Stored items
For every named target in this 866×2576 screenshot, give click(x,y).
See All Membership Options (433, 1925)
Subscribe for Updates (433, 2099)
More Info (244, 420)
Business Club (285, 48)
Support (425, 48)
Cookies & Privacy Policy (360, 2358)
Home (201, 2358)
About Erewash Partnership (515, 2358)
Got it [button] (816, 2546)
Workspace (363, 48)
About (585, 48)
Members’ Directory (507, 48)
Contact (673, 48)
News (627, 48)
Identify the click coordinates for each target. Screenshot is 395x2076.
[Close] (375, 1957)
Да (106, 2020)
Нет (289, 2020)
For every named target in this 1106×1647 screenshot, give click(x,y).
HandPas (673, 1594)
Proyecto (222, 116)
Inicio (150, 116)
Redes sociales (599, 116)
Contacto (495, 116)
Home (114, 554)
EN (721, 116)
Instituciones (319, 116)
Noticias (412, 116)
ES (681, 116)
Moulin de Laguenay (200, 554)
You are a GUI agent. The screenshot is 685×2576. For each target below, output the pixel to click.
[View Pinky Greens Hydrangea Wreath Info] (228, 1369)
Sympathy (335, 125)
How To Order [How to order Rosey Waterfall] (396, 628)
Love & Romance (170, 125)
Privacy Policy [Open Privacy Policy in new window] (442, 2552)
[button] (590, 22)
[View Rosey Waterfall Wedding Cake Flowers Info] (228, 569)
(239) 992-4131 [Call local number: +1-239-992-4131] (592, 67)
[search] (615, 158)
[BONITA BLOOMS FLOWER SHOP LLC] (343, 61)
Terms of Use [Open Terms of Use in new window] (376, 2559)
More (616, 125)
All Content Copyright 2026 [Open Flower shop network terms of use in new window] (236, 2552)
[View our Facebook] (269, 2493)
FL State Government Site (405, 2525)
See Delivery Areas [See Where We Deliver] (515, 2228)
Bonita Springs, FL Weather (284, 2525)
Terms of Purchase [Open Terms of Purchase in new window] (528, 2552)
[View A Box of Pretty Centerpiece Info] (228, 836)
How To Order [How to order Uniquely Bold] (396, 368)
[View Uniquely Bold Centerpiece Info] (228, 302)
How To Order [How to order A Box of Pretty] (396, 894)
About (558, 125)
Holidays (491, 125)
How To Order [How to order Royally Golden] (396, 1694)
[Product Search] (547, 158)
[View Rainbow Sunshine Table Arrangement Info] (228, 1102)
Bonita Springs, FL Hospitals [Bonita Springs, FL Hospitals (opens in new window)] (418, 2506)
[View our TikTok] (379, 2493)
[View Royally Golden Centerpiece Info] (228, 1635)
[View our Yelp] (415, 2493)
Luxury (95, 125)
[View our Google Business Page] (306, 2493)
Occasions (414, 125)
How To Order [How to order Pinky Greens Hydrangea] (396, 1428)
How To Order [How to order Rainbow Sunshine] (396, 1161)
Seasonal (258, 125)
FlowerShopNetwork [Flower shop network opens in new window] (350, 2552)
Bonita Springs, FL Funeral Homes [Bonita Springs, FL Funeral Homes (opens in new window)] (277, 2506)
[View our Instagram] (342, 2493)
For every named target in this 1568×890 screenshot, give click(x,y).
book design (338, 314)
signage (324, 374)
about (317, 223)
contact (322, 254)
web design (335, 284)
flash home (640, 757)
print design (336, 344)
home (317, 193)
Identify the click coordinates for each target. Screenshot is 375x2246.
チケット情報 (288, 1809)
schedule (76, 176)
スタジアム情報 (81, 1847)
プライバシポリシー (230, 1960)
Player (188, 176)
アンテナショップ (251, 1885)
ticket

▶ Work required
Copy out every line of the records above word for word, with nothing changed or left out.

▶ Answer to this exercise
For every named target in this 866×2576 screenshot, give click(x,y).
See All Membership Options (433, 1925)
Subscribe for Updates (433, 2099)
More Info (244, 420)
Business Club (285, 48)
Support (425, 48)
Cookies & Privacy Policy (360, 2358)
Home (201, 2358)
About Erewash Partnership (515, 2358)
Got it [button] (816, 2546)
Workspace (363, 48)
About (585, 48)
Members’ Directory (507, 48)
Contact (673, 48)
News (627, 48)
Identify the click coordinates for each target. Screenshot is 395x2076.
[Close] (375, 1957)
Да (106, 2020)
Нет (289, 2020)
For every named target in this 1106×1647 screenshot, give click(x,y).
HandPas (673, 1594)
Proyecto (222, 116)
Inicio (150, 116)
Redes sociales (599, 116)
Contacto (495, 116)
Home (114, 554)
EN (721, 116)
Instituciones (319, 116)
Noticias (412, 116)
ES (681, 116)
Moulin de Laguenay (200, 554)
You are a GUI agent. The screenshot is 685×2576. For each target below, output the pixel to click.
[View Pinky Greens Hydrangea Wreath Info] (228, 1369)
Sympathy (335, 125)
How To Order [How to order Rosey Waterfall] (396, 628)
Love & Romance (170, 125)
Privacy Policy [Open Privacy Policy in new window] (442, 2552)
[button] (590, 22)
[View Rosey Waterfall Wedding Cake Flowers Info] (228, 569)
(239) 992-4131 [Call local number: +1-239-992-4131] (592, 67)
[search] (615, 158)
[BONITA BLOOMS FLOWER SHOP LLC] (343, 61)
Terms of Use [Open Terms of Use in new window] (376, 2559)
More (616, 125)
All Content Copyright 2026 [Open Flower shop network terms of use in new window] (236, 2552)
[View our Facebook] (269, 2493)
FL State Government Site (405, 2525)
See Delivery Areas [See Where We Deliver] (515, 2228)
Bonita Springs, FL Weather (284, 2525)
Terms of Purchase [Open Terms of Purchase in new window] (528, 2552)
[View A Box of Pretty Centerpiece Info] (228, 836)
How To Order [How to order Uniquely Bold] (396, 368)
[View Uniquely Bold Centerpiece Info] (228, 302)
How To Order [How to order A Box of Pretty] (396, 894)
About (558, 125)
Holidays (491, 125)
How To Order [How to order Royally Golden] (396, 1694)
[Product Search] (547, 158)
[View Rainbow Sunshine Table Arrangement Info] (228, 1102)
Bonita Springs, FL Hospitals [Bonita Springs, FL Hospitals (opens in new window)] (418, 2506)
[View our TikTok] (379, 2493)
[View Royally Golden Centerpiece Info] (228, 1635)
[View our Yelp] (415, 2493)
Luxury (95, 125)
[View our Google Business Page] (306, 2493)
Occasions (414, 125)
How To Order [How to order Pinky Greens Hydrangea] (396, 1428)
How To Order [How to order Rainbow Sunshine] (396, 1161)
Seasonal (258, 125)
FlowerShopNetwork [Flower shop network opens in new window] (350, 2552)
Bonita Springs, FL Funeral Homes [Bonita Springs, FL Funeral Homes (opens in new window)] (277, 2506)
[View our Instagram] (342, 2493)
For every named target in this 1568×890 screenshot, give click(x,y).
book design (338, 314)
signage (324, 374)
about (317, 223)
contact (322, 254)
web design (335, 284)
flash home (640, 757)
print design (336, 344)
home (317, 193)
Identify the click coordinates for each target. Screenshot is 375x2246.
チケット情報 (288, 1809)
schedule (76, 176)
スタジアム情報 (81, 1847)
プライバシポリシー (230, 1960)
Player (188, 176)
アンテナショップ (251, 1885)
ticket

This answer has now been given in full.